>> Begin SOURCE TEXT
If <file-name> is a relative name, it is looked up
                in a directory in which btyacc was started.
Only one nesting level of %include is allowed.

Version 2.0 changes
-------------------
by Vadim Maslov

** Changed 16-bit short numbers to 32-bit int numbers in grammar
tables, so that huge grammar tables (tables that are larger than 32768
elements) resulting from huge grammars (Cobol grammar, for instance)
can work correctly. You need to have 32-bit integer to index table
bigger than 32768 elements, 16-bit integer is not enough.

The original BtYacc just generated non-working tables larger than
32768 elements without even notifying about the table overflow.

** Make error recovery work correctly when error happens while
processing nested conflicts. Original BtYacc could infinitely cycle in
certain situations that involved error recovery while in nested
conflict.

More detailed explanation: when we have nested conflicts (conflict
that happens while trial-processing another conflict), it leads btyacc
into NP-complete searching of conflict tree. The ultimate goal is
YYVALID operator that selects a particular branch of that tree as a
valid one.

If no YYVALID is found on the tree, then error recovery takes over.
>> End SOURCE TEXT
>> Begin RECORDED DATA
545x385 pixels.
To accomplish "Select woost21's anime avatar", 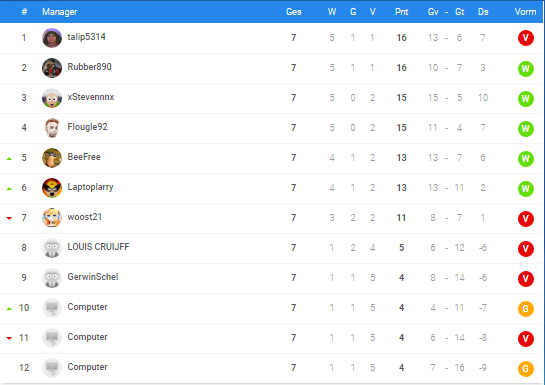I will (x=52, y=218).
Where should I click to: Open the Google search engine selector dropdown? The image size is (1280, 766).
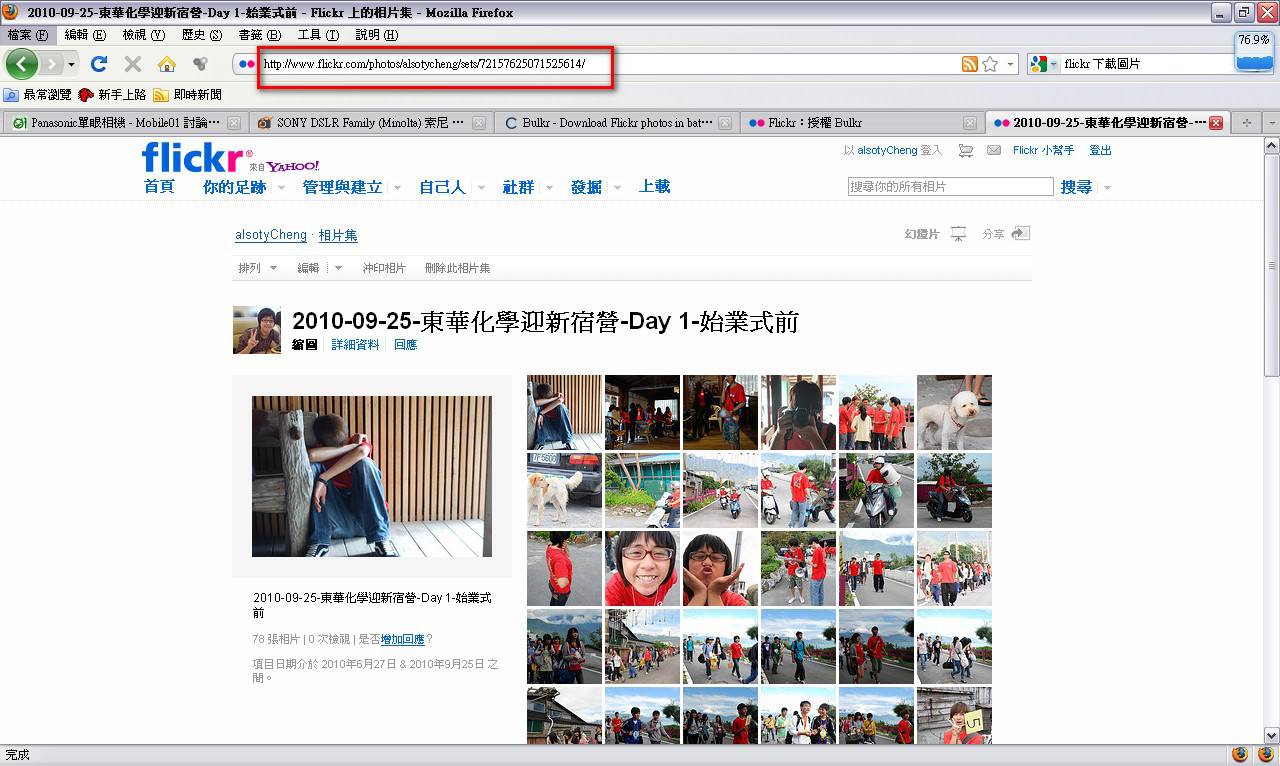point(1043,64)
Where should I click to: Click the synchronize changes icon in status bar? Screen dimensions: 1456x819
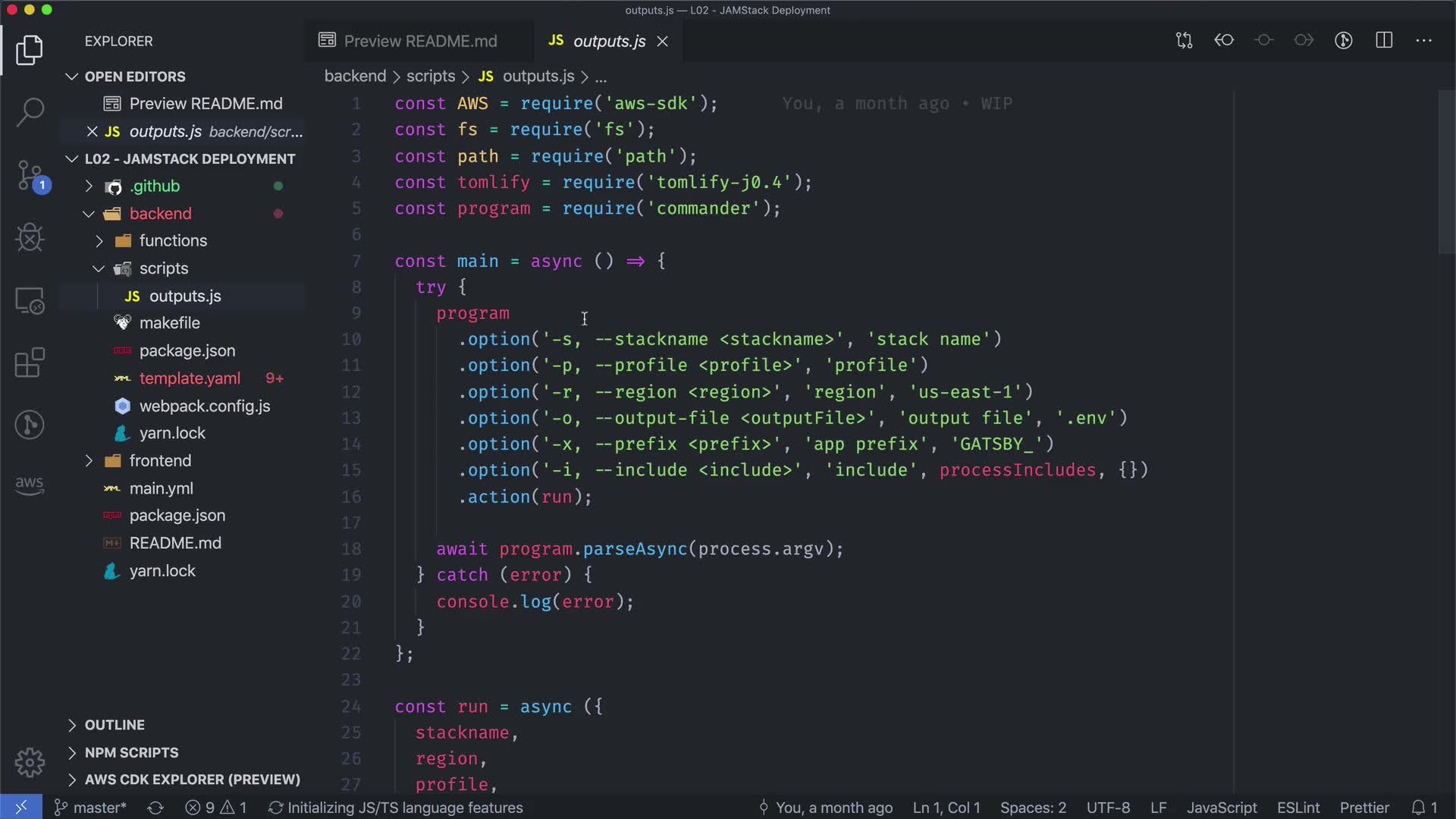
>> End RECORDED DATA
DESCRIPTION OF THE TASK ::
Print the BtYacc changelog excerpt above word for word, from start to end.

RESPONSE TO THIS EXERCISE ::
If <file-name> is a relative name, it is looked up
                in a directory in which btyacc was started.
Only one nesting level of %include is allowed.

Version 2.0 changes
-------------------
by Vadim Maslov

** Changed 16-bit short numbers to 32-bit int numbers in grammar
tables, so that huge grammar tables (tables that are larger than 32768
elements) resulting from huge grammars (Cobol grammar, for instance)
can work correctly. You need to have 32-bit integer to index table
bigger than 32768 elements, 16-bit integer is not enough.

The original BtYacc just generated non-working tables larger than
32768 elements without even notifying about the table overflow.

** Make error recovery work correctly when error happens while
processing nested conflicts. Original BtYacc could infinitely cycle in
certain situations that involved error recovery while in nested
conflict.

More detailed explanation: when we have nested conflicts (conflict
that happens while trial-processing another conflict), it leads btyacc
into NP-complete searching of conflict tree. The ultimate goal is
YYVALID operator that selects a particular branch of that tree as a
valid one.

If no YYVALID is found on the tree, then error recovery takes over.